We have identified a novel role of Claspin in activation of the PI3K-PDK1-mTOR during growth restart from serum starvation. The PI3K-Claspin-PDK in serum-induced signal transmission may parallel the ATR-Claspin-Chk1 in replication stress checkpoint. PDK1 binds to phosphorylated CKBD of Claspin, like Chk1, and phosphorylates Claspin, which in turn promotes recruitment of mTOR. Claspin may serve as a protein hub for activation of the PI3K-Claspin-PDK (Fig. 9). Our findings also point to an intriguing possibility that Claspin is a general mediator that links upstream PIKK to downstream effectors in varied environmental settings.

AUTHOR CONTRIBUTIONS

C-CY and HM conceived the research plans. C-CY conducted most of the experiments. HM conducted some of the plasmid constructions for expression of recombinant proteins used in this study. C-CY and HM wrote the paper.

ACKNOWLEDGMENTS

We thank Mayumi Shindo of Protein Analyses Laboratory of our institute for analyses of phosphorylation of the Claspin and Naoko Kakusho and Rino Fukatsu for excellent technical assistance. We also thank the members of our laboratory for useful discussion.
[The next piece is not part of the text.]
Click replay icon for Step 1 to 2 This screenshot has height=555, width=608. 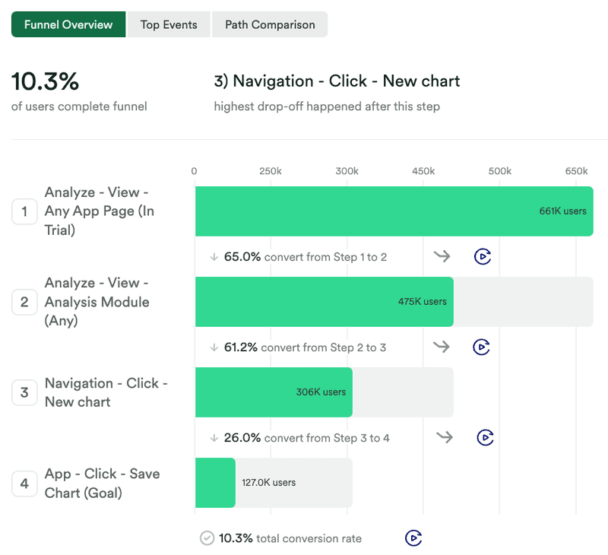482,256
DATA AVAILABILITY STATEMENT

Further information and requests for resources and reagents should be directed to and will be fulfilled by the corresponding author.

Additional information

Funding

This work was supported by JSP S KAKENHI (Grant-in-Aid for Scientific Research (A) [Grant numbers 20K21410 and 20H00463 (to H.M.)]; Specific Research Grants from Takeda Science Foundation (to HM); Grant-in-Aid for Young Scientists (Start-up) [Grant numbers 19K16367 (to C-C.Y.)] and Hirose International Scholarship Foundation (to C-C.Y.).